Cela a déjà été expérimenté entre 2014 et 2016. La loi de 2018 sur la lutte contre la fraude fiscale va permettre de passer un cap. « Le nœud, c’est le ciblage des contrôles, justifie-t-on dans l’entourage de M. Darmanin. Les gens s’agacent qu’on les contrôle alors que, disent-ils, “les fraudeurs s’en sortent”. Paradoxalement, les citoyens ont donc soif de contrôle fiscal. Et il faut donc rendre celui-ci plus efficace. » Notamment en ciblant mieux les tricheurs.

Car un quart des contrôles ne débouchent sur rien. Ne faut-il pas renforcer le bataillon des contrôleurs ? « Aujourd’hui, 4 500 personnes traquent les fraudeurs, indique le cabinet du ministre. Un effectif qui, contrairement à ce que disent les syndicats, ne bouge pas. Pourtant, ce n’est pas ce qui compte vraiment. Le nerf de la guerre, c’est comment on utilise ces fonctionnaires. Nous souhaitons cibler scientifiquement les gros fraudeurs en amont du contrôle, afin de réduire ce “taux d’échec” de 25 %. »

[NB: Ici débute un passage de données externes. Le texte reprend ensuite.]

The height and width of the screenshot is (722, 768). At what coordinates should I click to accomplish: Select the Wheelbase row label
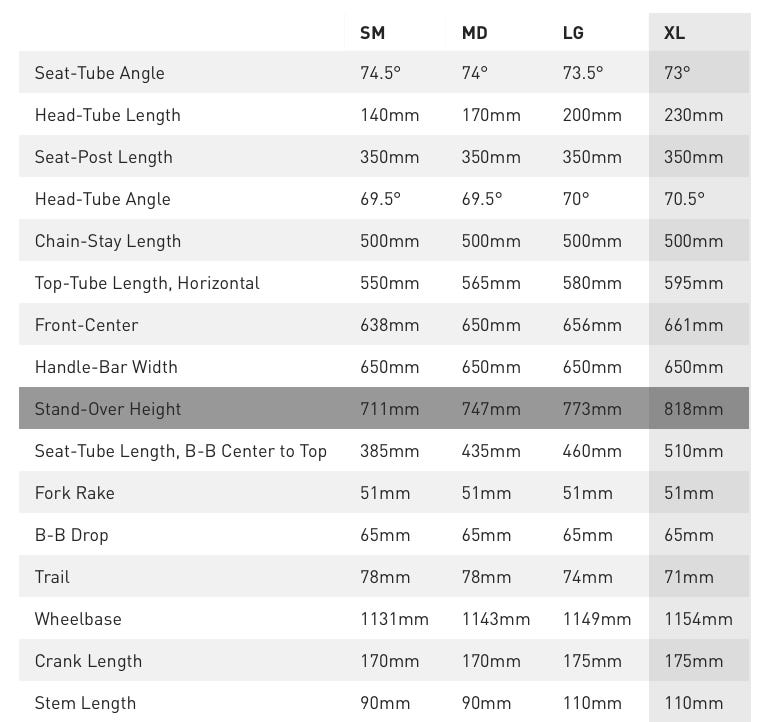coord(78,619)
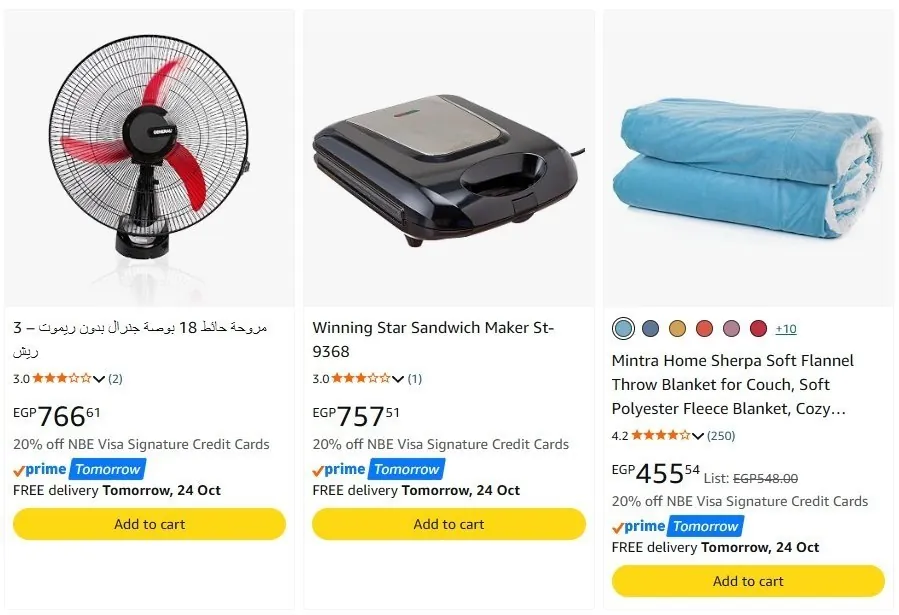The width and height of the screenshot is (899, 615).
Task: Show the +10 more blanket colors
Action: [x=786, y=329]
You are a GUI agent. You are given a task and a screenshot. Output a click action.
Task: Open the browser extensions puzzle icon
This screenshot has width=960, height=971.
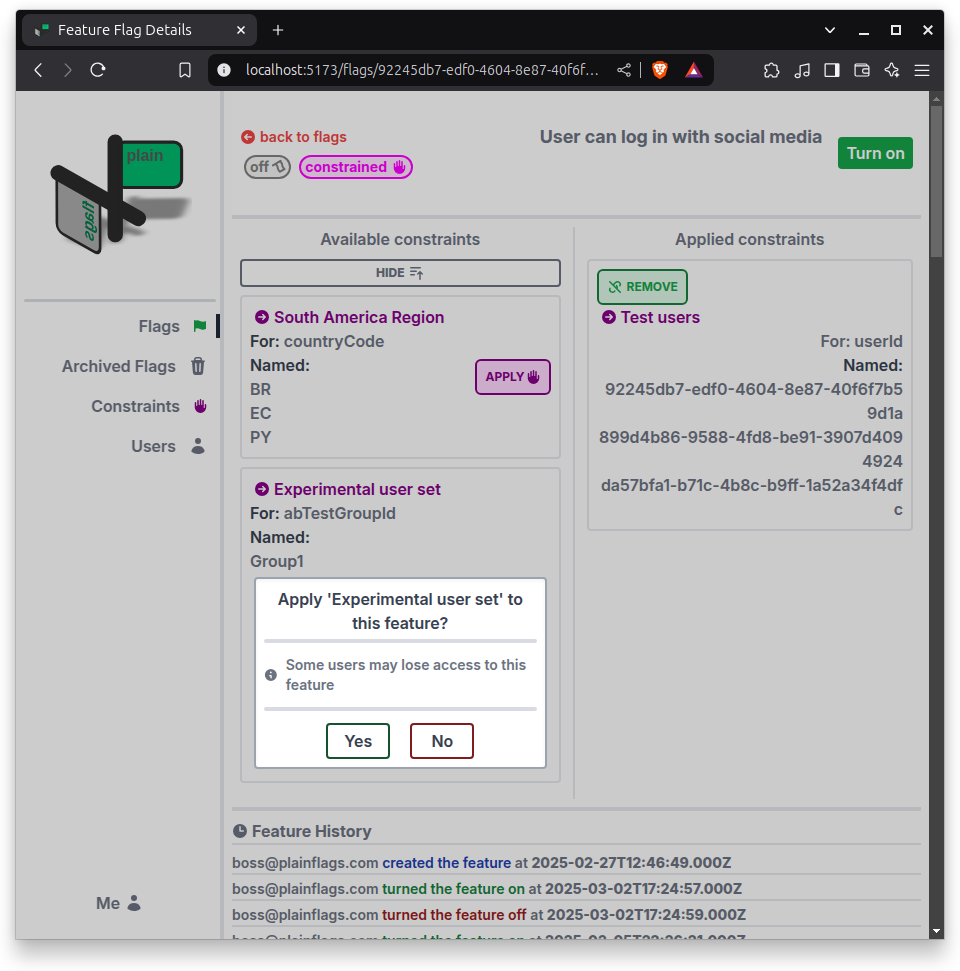[771, 70]
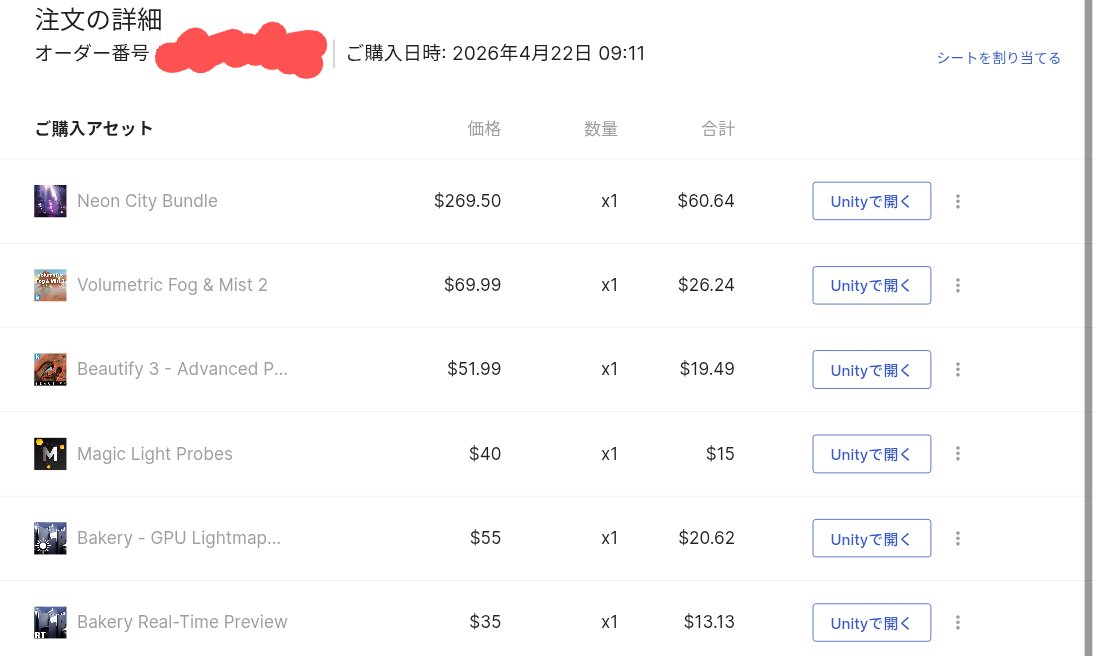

Pourtant, tout le monde ne voit pas d’un bon œil le recours à l’intelligence artificielle. « Le pays perd 100 milliards par an à cause des fraudeurs du fisc, a tweeté Jean-Luc Mélenchon, chef de file de La France insoumise, après l’annonce de M. Darmanin. Mais que font Macron et La République en marche, ils surveillent vos photos de vacances ! »

Syndicats méfiants

L’administration fiscale assure pourtant ne pas mégoter sur les libertés publiques. « A un moment, il y a toujours un humain qui regarde, analyse, déclenche le contrôle », précise-t-on à Bercy. C’est d’ailleurs ce que demande la Commission nationale de l’informatique et des libertés (CNIL). « Le data mining n’est pas interdit en soi et il ne pose pas de problème dès lors que l’on respecte les règles », indique Paul Hébert, directeur adjoint à la direction de la conformité de la CNIL. « Dans le traitement des fichiers, on regarde la finalité, précise-t-il. Là, c’est la lutte contre la fraude fiscale. C’est une finalité légitime, à valeur constitutionnelle. » Tout, ensuite, est une question de « proportionnalité » : le fisc ne doit conserver que les informations dont il a besoin ; il doit intégrer la protection de la vie privée dans ses recherches, sécuriser l’accès et la conservation des données, etc. Et ces principes valent également pour les éléments collectés sur les réseaux sociaux. Quoique publiques, « ces données peuvent être malgré tout couvertes par la protection de la vie privée, rappelle M. Hébert. Mais il n’y a pas d’interdiction absolue à utiliser des sources ouvertes si la loi est respectée et que c’est proportionné ».

Les syndicats sont également méfiants. Sans rejeter ces techniques, Solidaires-Finances publiques estime que « la difficulté, c’est de pouvoir traiter les données alors qu’on [leur] supprime des emplois à tour de bras, déclare Anne Guyot-Welke, porte-parole. Car il n’existe pas de “contrôle fiscal-presse bouton”, comme on pourrait le penser. L’argument selon lequel le tout-numérique rend le contrôle fiscal moins onéreux et plus efficace est faux ».